--- START ---

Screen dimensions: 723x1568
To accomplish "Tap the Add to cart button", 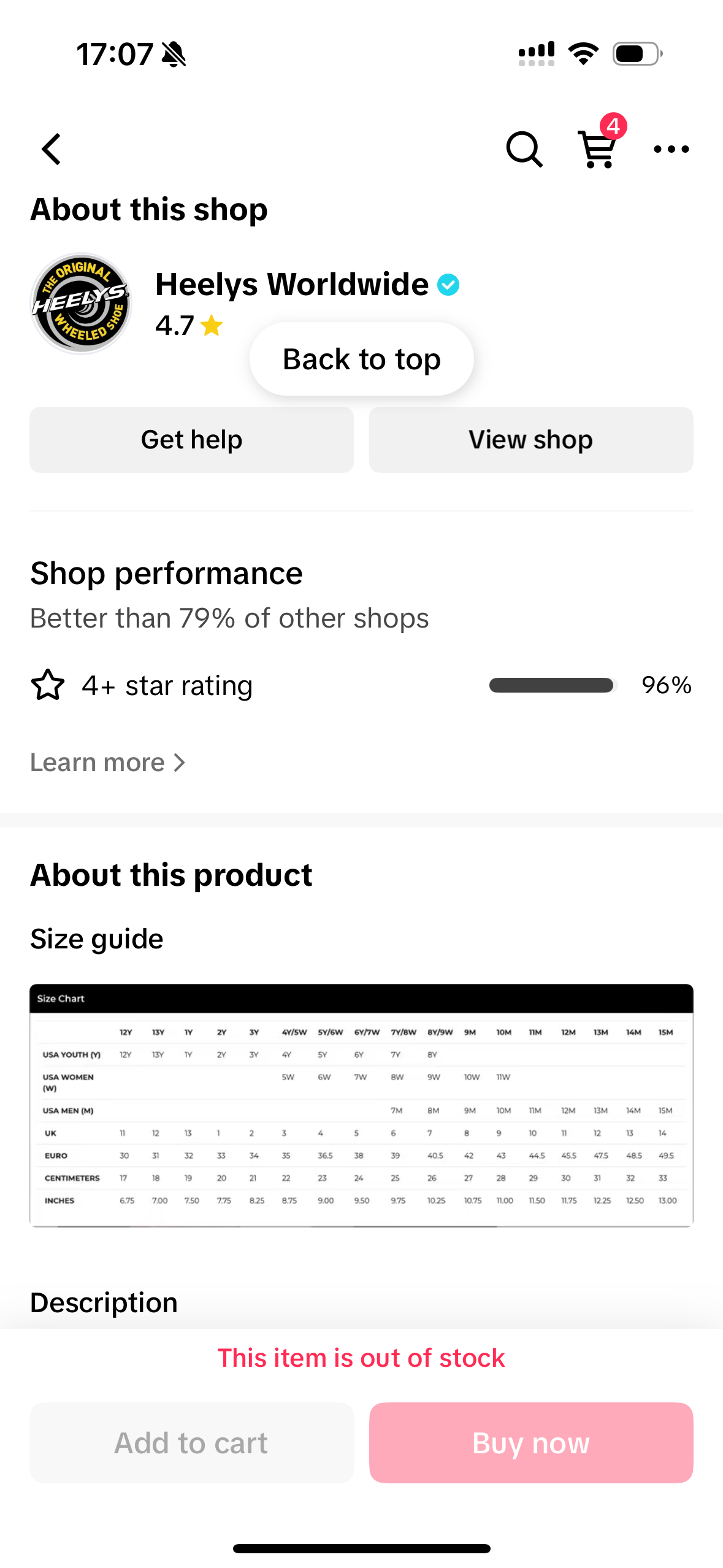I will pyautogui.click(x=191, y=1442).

--- END ---
--- START ---

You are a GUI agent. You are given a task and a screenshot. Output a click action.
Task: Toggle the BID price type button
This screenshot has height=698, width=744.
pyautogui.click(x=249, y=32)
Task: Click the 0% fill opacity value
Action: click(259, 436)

--- END ---
--- START ---

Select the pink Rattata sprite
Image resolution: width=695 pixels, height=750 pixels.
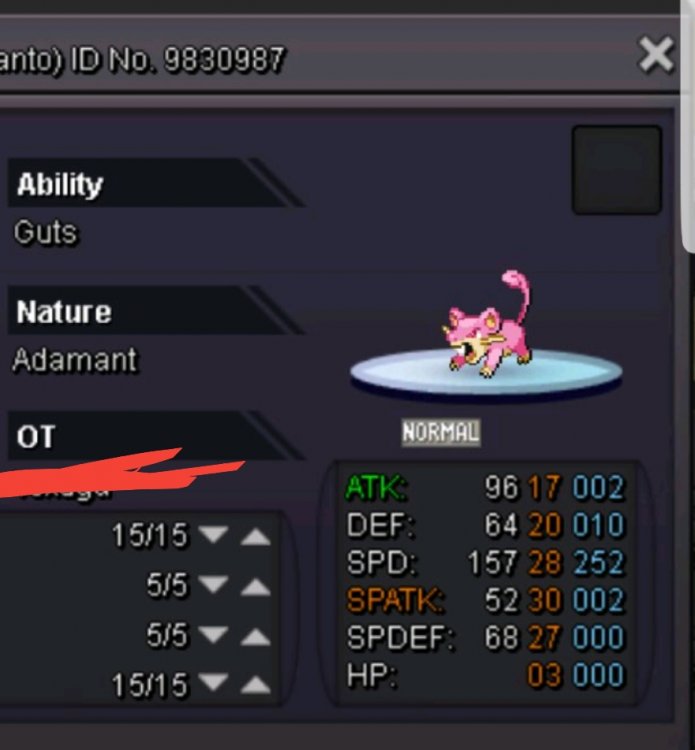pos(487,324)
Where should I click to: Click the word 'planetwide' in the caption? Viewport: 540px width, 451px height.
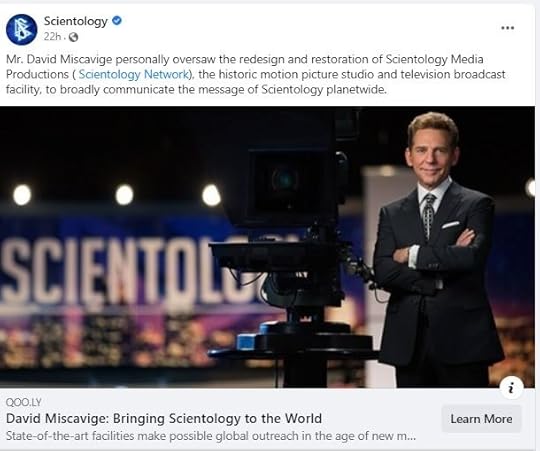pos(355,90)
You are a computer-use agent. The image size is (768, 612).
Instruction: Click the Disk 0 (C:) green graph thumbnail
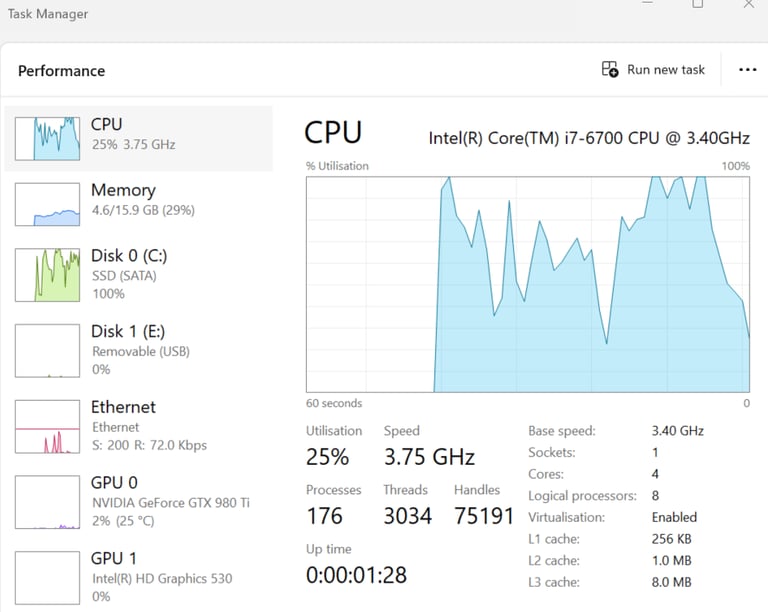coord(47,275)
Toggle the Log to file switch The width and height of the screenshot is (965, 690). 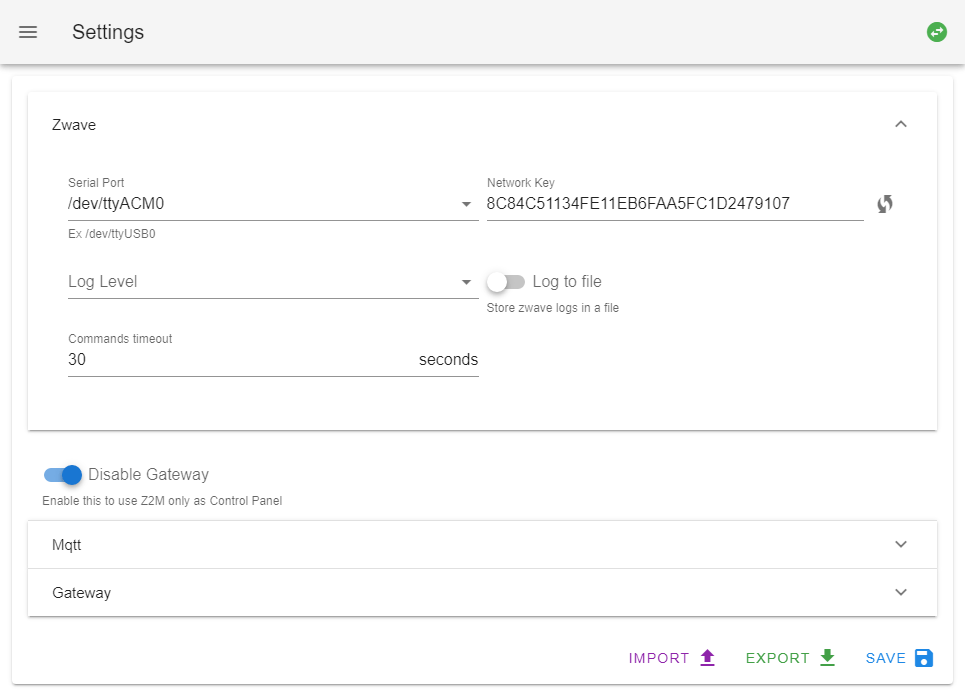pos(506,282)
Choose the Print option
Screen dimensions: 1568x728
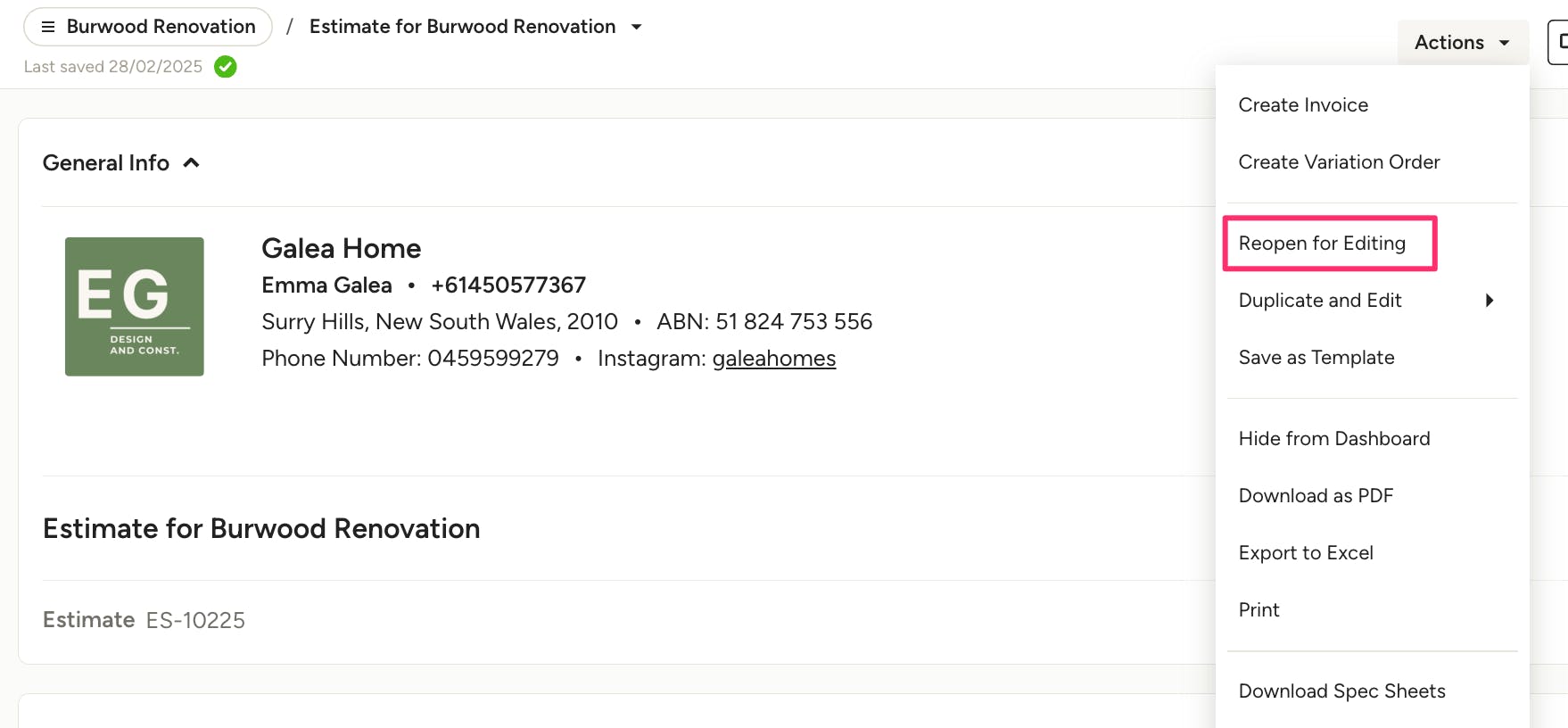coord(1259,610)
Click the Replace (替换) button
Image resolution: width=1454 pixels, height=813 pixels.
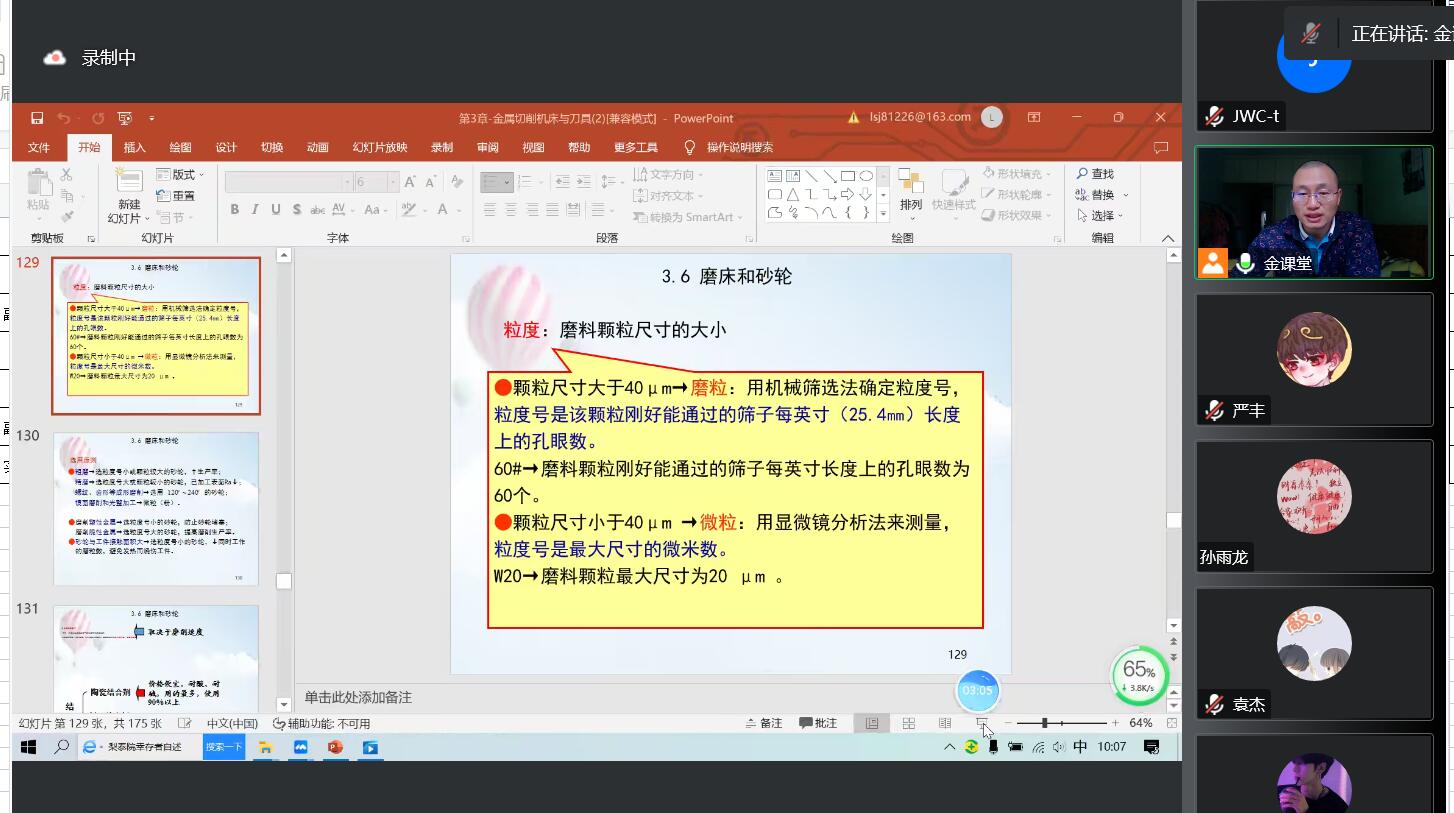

--- END ---

WORK ITEM: Your reply should contain only the number of lines in the entries above with the word "agent".

RESPONSE: 2